In a Monday filing with U.S. Bankruptcy Court in Manhattan, Lehman said a unit of U.S. Bancorp, the trustee for the Putnam swaps, would pay the failed investment bank an undisclosed sum to settle the matter. The dispute was over a series of swap agreements that defaulted when Lehman collapsed into bankruptcy nearly seven years ago.

Lehman said when the trustee for the swaps terminated them, it paid Putnam investors more than $20 million but didn't pay what Lehman calls a "very significant" early termination payment to the collapsed bank. Lehman contends Putnam investors got nearly $16 million too much.

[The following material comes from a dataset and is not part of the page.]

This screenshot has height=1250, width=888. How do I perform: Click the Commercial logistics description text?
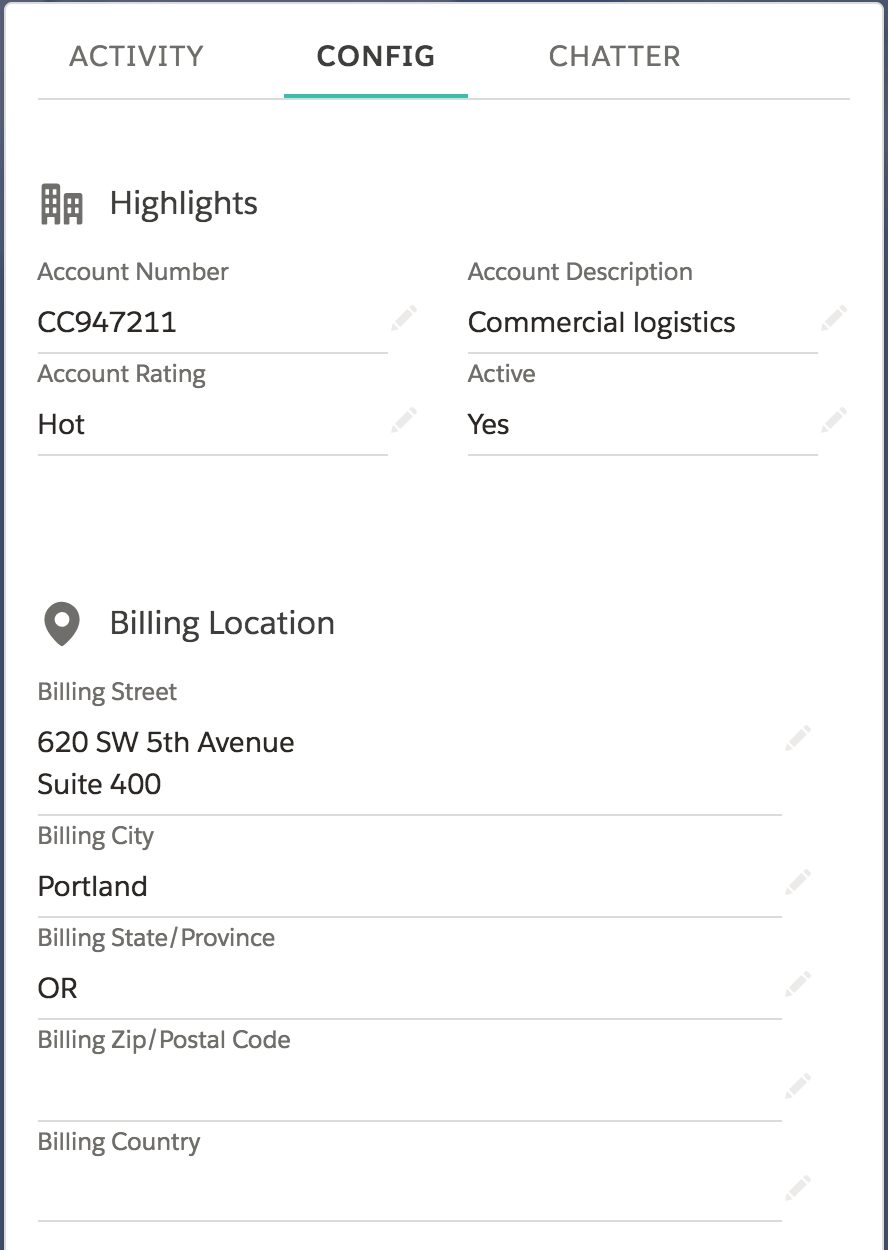pyautogui.click(x=601, y=323)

"Although the plan administrator believes that [Lehman's] claims against the Putnam issuer are valid and meritorious, the plan administrator has determined in its informed business judgment that the terms of the settlement agreement are in the best interest of [Lehman's] estate," Lehman said in the filing. Lehman cited the avoidance of a costly and lengthy legal battle as a reason to end the dispute now.

The two sides had a mediation session over the dispute earlier this year, Lehman said in the filing. Lehman will ask a judge to approve the compromise at an Aug. 4 hearing.

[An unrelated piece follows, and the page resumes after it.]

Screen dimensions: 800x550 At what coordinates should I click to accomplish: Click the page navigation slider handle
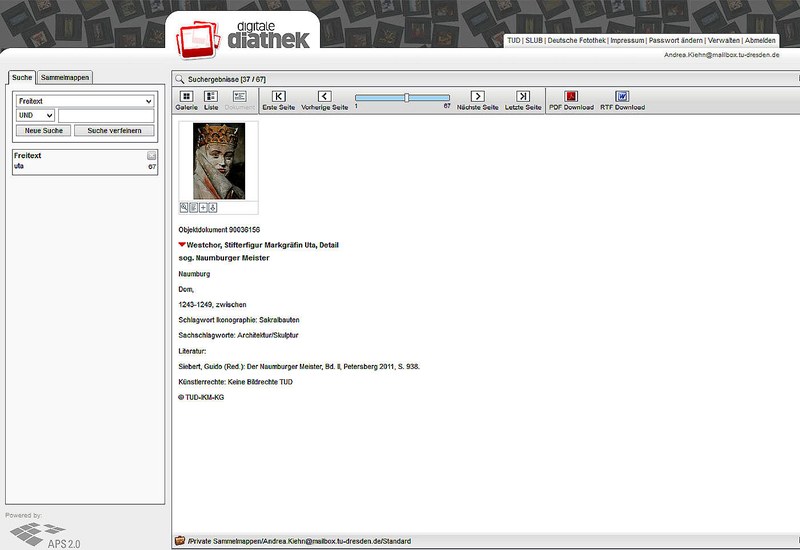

The dispute was one of hundreds Lehman had over derivatives contracts in the aftermath of its bankruptcy filing. The swaps involved were part of a series of suits Lehman filed in September 2010 against the big banks and other investors involved in the swap agreements. Many of the defendants in those suits have already settled with Lehman.

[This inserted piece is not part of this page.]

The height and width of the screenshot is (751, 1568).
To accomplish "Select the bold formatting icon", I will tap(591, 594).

Derivatives counterparties have long argued that Lehman's bankruptcy constituted a default under their swaps agreements. But in 2010, Judge James Peck, the judge then overseeing Lehman's chapter 11 case, said those clauses were so-called ipso facto provisions that deprived Lehman of the benefit of its in-the-money position under the swaps, which is the case with the Putnam agreements. Provisions terminating a contract solely because of a bankruptcy filing are known as ipso facto clauses and are generally prohibited under U.S. bankruptcy law.

Lehman, once the world's fourth-largest investment bank, collapsed into the largest bankruptcy ever in September 2008. Since then, the estate has recovered billions of dollars in cash for the benefit of creditors.

Bankruptcy professionals under the direction of Alvarez & Marsal Inc. managed the New York holding company's assets until Lehman's exit from chapter 11 more than three years ago, when a reorganized company, overseen by a new board of directors, emerged. Lehman Holdings and its subsidiaries have already returned about $100 billion to creditors.